How Flat Is the World, Really?
Joshua Clover writes in opposition to Thomas Friedman’s thesis that the world is flat in the Village Voice.
“If Friedman’s no global economist, one might expect him to check in with one who works his beat: Fernand Braudel, say, or Giovanni Arrighi, highly regarded “world systems” scholars who study interlocking histories of capital accumulation. They agree, commonsensically, that with each cycle—Renaissance Italy to the Dutch East India Trading Company, Britannia to the United States’ “Long Twentieth Century”—the relative power of a given era’s leading military-industrial regime, compared to the rest of the world, has increased steadily. That is, they believe the exact opposite of The World Is Flat. Alas, Arrighi and Braudel appear in the book’s index a combined total of zero times, 49 fewer than Microsoft.

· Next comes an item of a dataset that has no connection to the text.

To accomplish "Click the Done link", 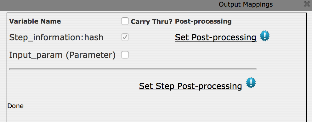I will point(15,106).
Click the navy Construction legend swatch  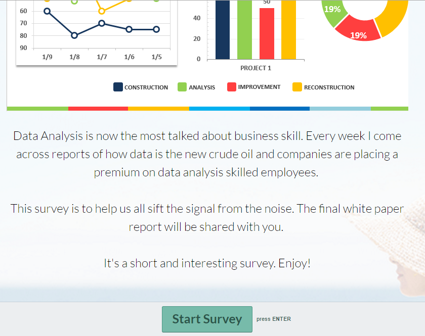pos(118,87)
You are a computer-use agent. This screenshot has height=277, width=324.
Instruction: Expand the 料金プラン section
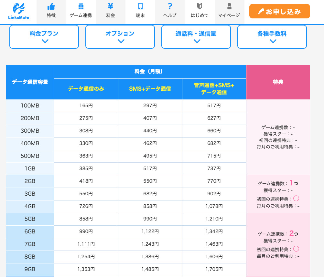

But if Friedman’s in search of common sense he needn’t look far afield; this spring, The New York Times featured a series called “Class Matters.” In the May 15 flagship essay, his colleagues Janny Scott and David Leonhardt noted that class mobility in the United States is now less likely than it has yet been in our lifetimes. This simple, empirical fact—the playing field is tilted, and rolling uphill is harder than ever—cannot coexist with the book’s thesis.”